In 2016, Minchin wrote, narrated, and co-directed (with Rhian Skirving) Matilda and Me about her brother Tim Minchin's career and Matilda the Musical being staged in Australia. She said, "I think it was important not to be too objective in some ways, particularly about him ... You have to be objective about the telling of the story.” The film was nominated for Best Documentary Television Program at the 2016 AACTA Awards.

In 2017, Minchin directed Making Muriel about the making of the film Muriel's Wedding. In April 2020, she was asked to look at 20 hours of candid footage of cricketer Steve Waugh in India to "see if there was a film in it". Minchin and editor Peter Crombie interviewed other Australian and Indian cricketers remotely during COVID-19 lockdowns. The one hour film Capturing Cricket: Steve Waugh in India aired on the ABC in November that year.

In 2019, Minchin and Wayne Blair co-directed Firestarter: The Story of Bangarra about the origins of the Bangarra Dance Company and its director Stephen Page and his brothers. It was released theatrically through Icon Films and then aired on the ABC. It received very positive reviews, with The Guardian's Luke Buckmaster calling it "an exquisite new documentary directed with a fittingly rhythmic sense of motion and movement" by Blair and Minchin. Firestarter won the Adelaide Film Festival's documentary competition and inaugural "Change Award", which recognises "a film that celebrates social and environmental impact, while expressing a desire to live in new ways." It won the 2020 AACTA Award for Best Documentary, the 2021 Rose d'Or international award for best arts program, and the 2021 Walkley Documentary Award. Minchin and Blair won the 2021 Australian Directors' Guild Awards Best Direction in a Feature Documentary.

In 2021, Minchin wrote and directed the SBS special The Truth About Anxiety with Celia Pacquola, with comedian Pacquola interviewing other well-known people who experience anxiety disorders, as well as medical experts.

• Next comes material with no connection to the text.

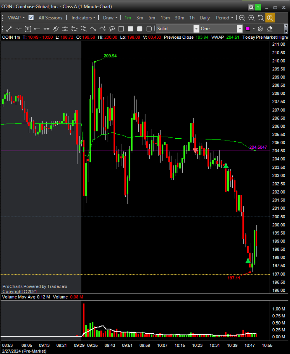
Task: Open the text annotation tool
Action: point(28,29)
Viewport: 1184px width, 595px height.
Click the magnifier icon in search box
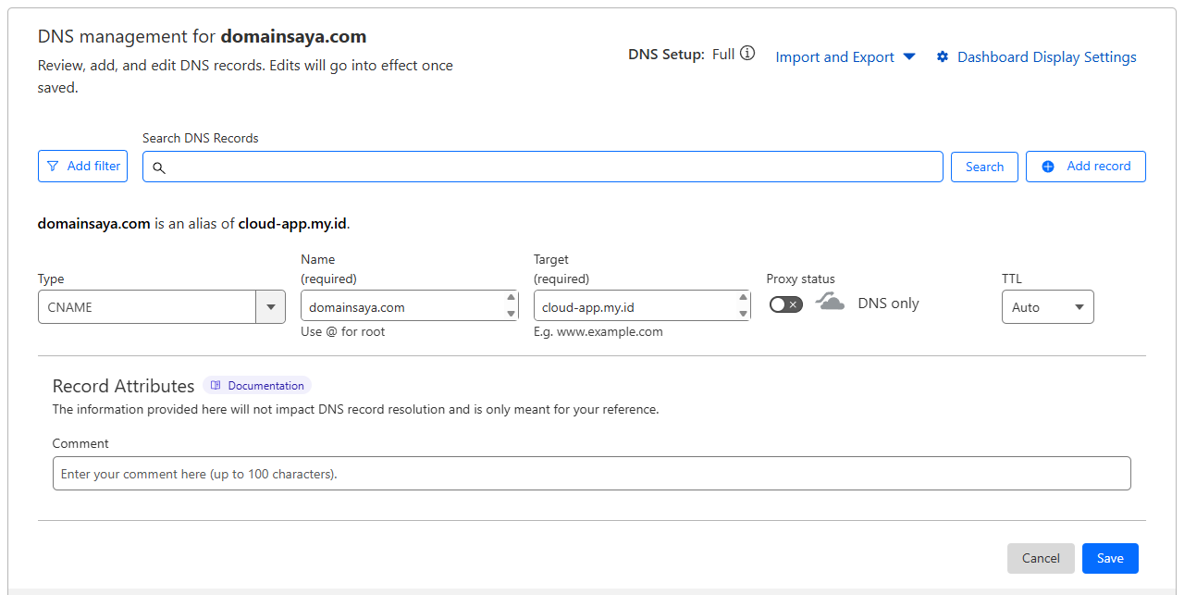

Minchin directed a two-part series called Folau about the cultural impact and tension of rugby player Israel Folau's Christian faith in sport in relation with the LGBTQ+ community. She said "It was about understanding where people come from, I don’t think it suggests we should sympathise [with Folau] as much as understand." The film was set to air on the ABC in November 2022, but was pulled by the broadcaster a few days beforehand. It was finally shown on the ABC in May 2023.

==Personal life==
Minchin is married to Guy Patrick, an advertising art director. They have two daughters and live in Sydney.